Abstract

Purpose – This paper re-examines how transparency and opacity are understood in Operations and Supply Chain Management (OSCM). Rather than treating opacity as a failure or absence of transparency, we frame them as co-produced and relational phenomena. 

Design/methodology/approach – This conceptual paper reviews the literature of OSCM and adjacent fields to identify how reporting infrastructures, digital platforms and governance mechanisms co-produce opacity and transparency.

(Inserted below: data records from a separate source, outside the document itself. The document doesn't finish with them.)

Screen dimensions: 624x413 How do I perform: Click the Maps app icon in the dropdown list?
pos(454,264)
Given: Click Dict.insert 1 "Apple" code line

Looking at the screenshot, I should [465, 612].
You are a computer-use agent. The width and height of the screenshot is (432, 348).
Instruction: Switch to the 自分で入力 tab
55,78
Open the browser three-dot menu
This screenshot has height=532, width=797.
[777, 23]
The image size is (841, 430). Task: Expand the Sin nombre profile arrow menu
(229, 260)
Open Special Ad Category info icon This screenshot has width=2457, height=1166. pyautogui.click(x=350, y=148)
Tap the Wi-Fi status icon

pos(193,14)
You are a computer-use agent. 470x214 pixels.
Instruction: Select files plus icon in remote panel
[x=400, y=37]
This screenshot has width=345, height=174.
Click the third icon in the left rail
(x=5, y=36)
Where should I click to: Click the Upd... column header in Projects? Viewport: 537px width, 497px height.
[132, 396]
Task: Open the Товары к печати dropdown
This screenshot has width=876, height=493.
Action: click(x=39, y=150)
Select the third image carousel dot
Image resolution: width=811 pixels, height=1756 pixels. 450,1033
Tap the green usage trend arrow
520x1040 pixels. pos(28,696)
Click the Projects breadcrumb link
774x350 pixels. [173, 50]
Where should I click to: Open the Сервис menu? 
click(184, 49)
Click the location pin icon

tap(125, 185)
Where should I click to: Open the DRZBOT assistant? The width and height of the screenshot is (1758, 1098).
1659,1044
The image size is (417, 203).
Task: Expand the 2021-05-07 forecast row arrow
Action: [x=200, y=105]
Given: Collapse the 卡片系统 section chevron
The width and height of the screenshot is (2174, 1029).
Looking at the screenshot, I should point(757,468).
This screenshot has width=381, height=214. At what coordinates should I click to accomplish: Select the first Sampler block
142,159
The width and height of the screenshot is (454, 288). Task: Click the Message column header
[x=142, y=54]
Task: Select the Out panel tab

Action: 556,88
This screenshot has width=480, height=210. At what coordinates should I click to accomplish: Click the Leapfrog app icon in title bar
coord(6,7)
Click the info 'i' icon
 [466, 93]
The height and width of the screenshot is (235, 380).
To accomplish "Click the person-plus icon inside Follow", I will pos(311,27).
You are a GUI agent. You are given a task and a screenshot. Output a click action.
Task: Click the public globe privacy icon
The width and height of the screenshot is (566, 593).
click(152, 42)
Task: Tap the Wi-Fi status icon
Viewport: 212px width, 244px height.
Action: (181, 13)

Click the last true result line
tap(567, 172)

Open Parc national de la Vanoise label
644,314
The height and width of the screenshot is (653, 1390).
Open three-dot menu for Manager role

It develops the 5 Who’s framework to analyze the competing demands, definitions, benefits and costs that shape transparency-opacity regimes in practice. 

Findings – The framework clarifies significant analytical challenges: visibility demands accumulate but rarely align, evidentiary thresholds shift across audiences, infrastructures encode selective disclosure and the benefits and burdens of transparency are unevenly distributed. 

Research limitations/implications – A research agenda, structured around the 5 Who’s, is outlined that focuses on analyzing contradictory visibility demands, tracing evidentiary thresholds, examining staged and strategic opacity within reporting infrastructures and exploring institutional designs that accommodate differentiated forms of disclosure. 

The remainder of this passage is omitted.